# WRITTEN REQUEST
Convert the listing below into a JSON list of strings, one per line, starting with the line that contains "Screen dimensions: 547x308" and going through the end of the listing. Skip blank lines and leave the pictures out.
-- start DATA ENTRIES --
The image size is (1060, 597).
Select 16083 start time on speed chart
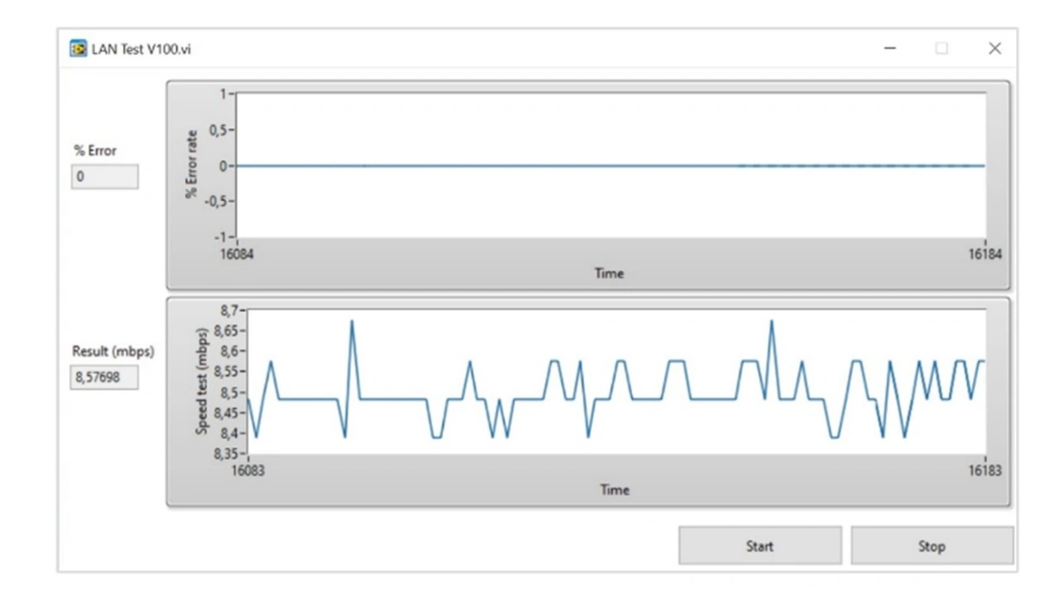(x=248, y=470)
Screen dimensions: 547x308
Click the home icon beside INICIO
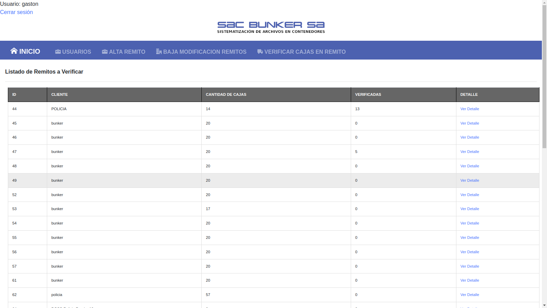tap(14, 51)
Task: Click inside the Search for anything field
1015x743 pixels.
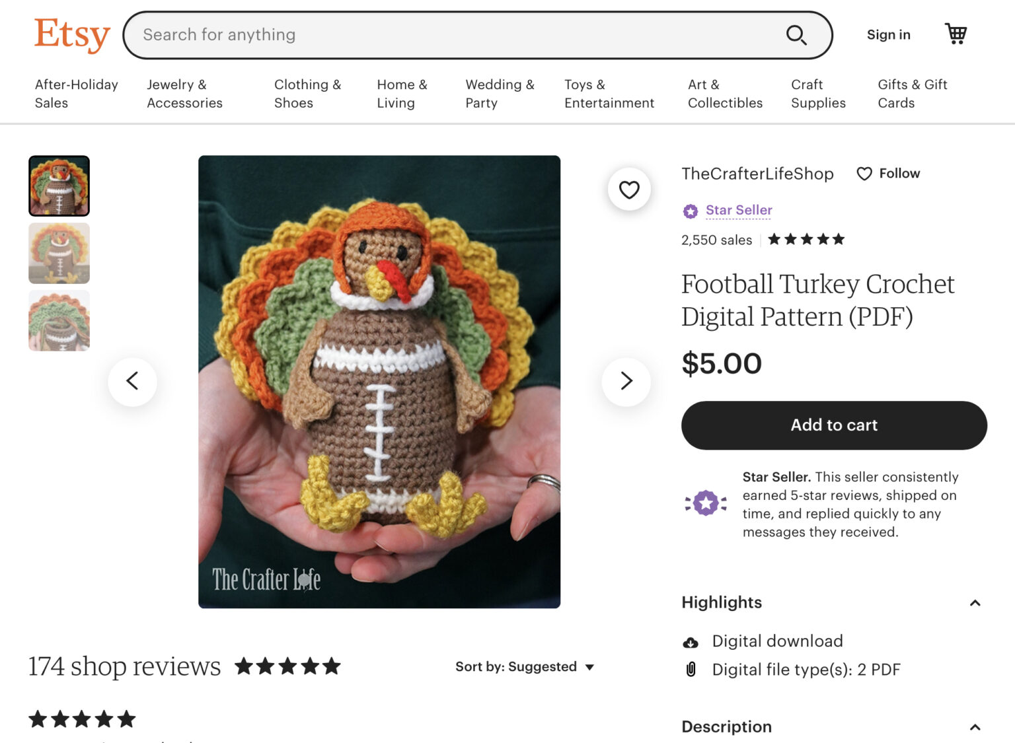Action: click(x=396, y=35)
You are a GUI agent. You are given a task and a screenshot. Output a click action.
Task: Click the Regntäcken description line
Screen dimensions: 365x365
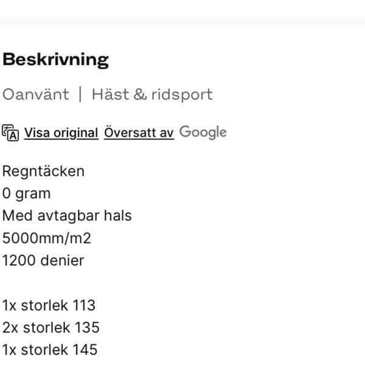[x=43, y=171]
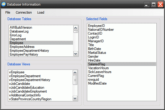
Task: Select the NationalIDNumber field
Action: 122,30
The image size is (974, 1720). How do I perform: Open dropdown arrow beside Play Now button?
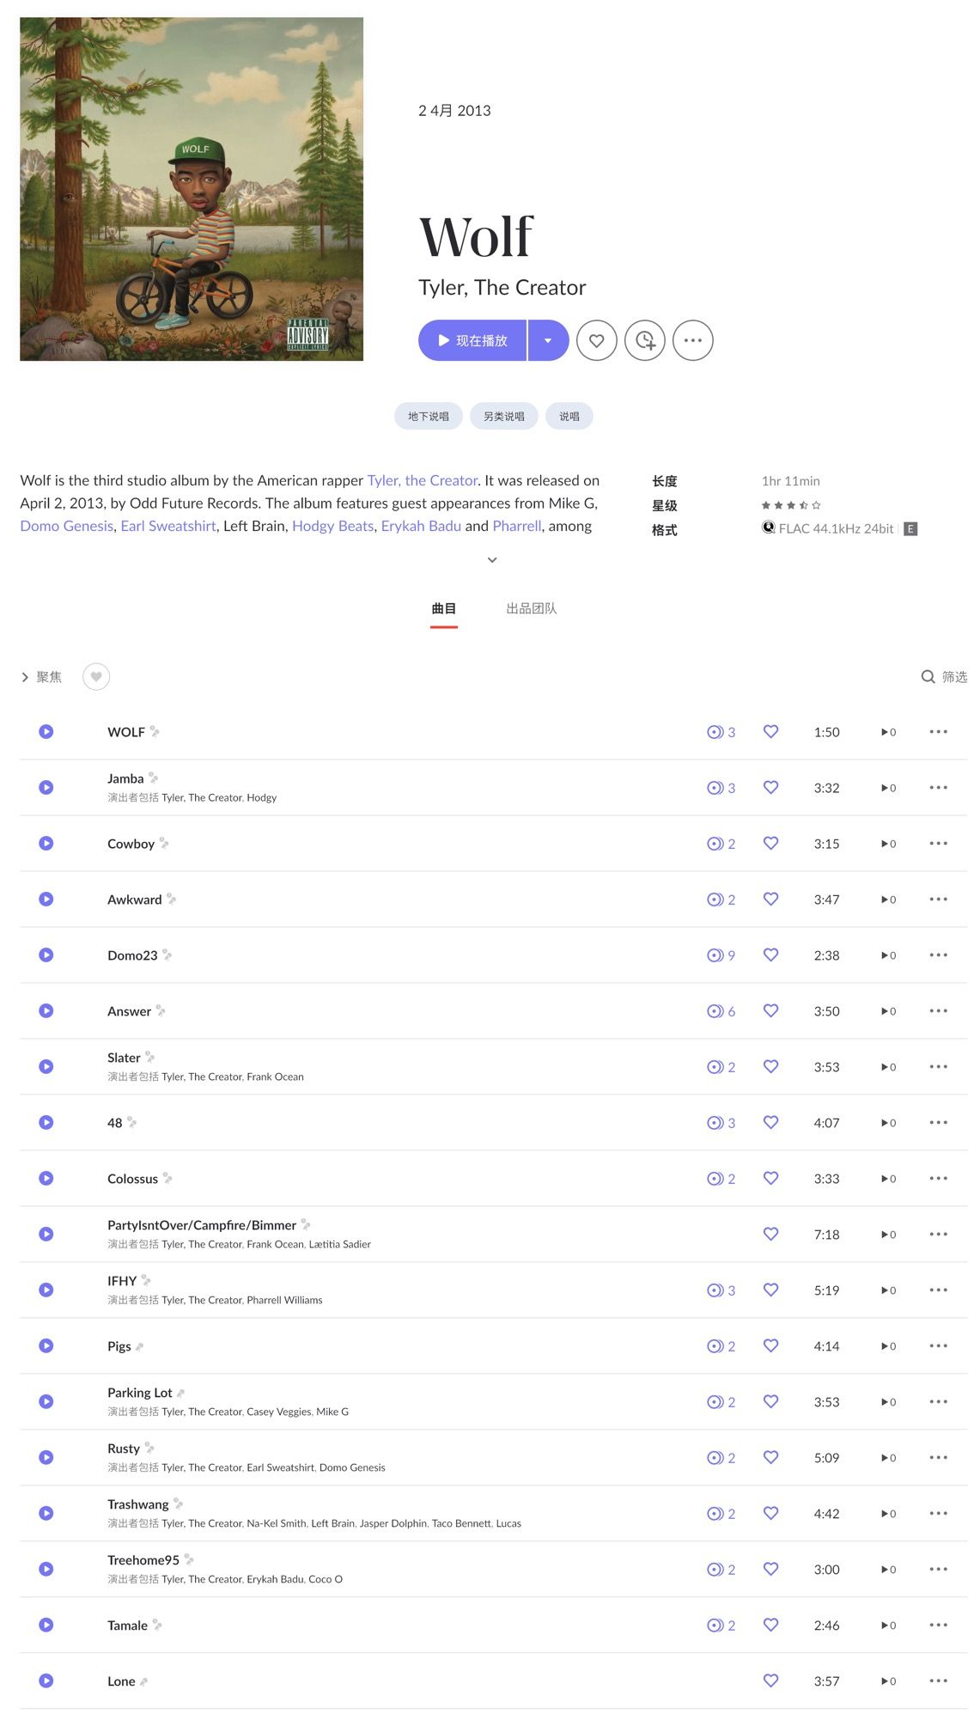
-- end DATA ENTRIES --
# EXERCISE RESPONSE
[
  "Screen dimensions: 547x308",
  "Click the home icon beside INICIO",
  "tap(14, 51)",
  "Task: Click inside the Search for anything field",
  "1015x743 pixels.",
  "Action: click(x=396, y=35)",
  "You are a GUI agent. You are given a task and a screenshot. Output a click action.",
  "Task: Click the Regntäcken description line",
  "Screen dimensions: 365x365",
  "[x=43, y=171]",
  "Task: Select the NationalIDNumber field",
  "Action: 122,30",
  "The image size is (974, 1720). How do I perform: Open dropdown arrow beside Play Now button?"
]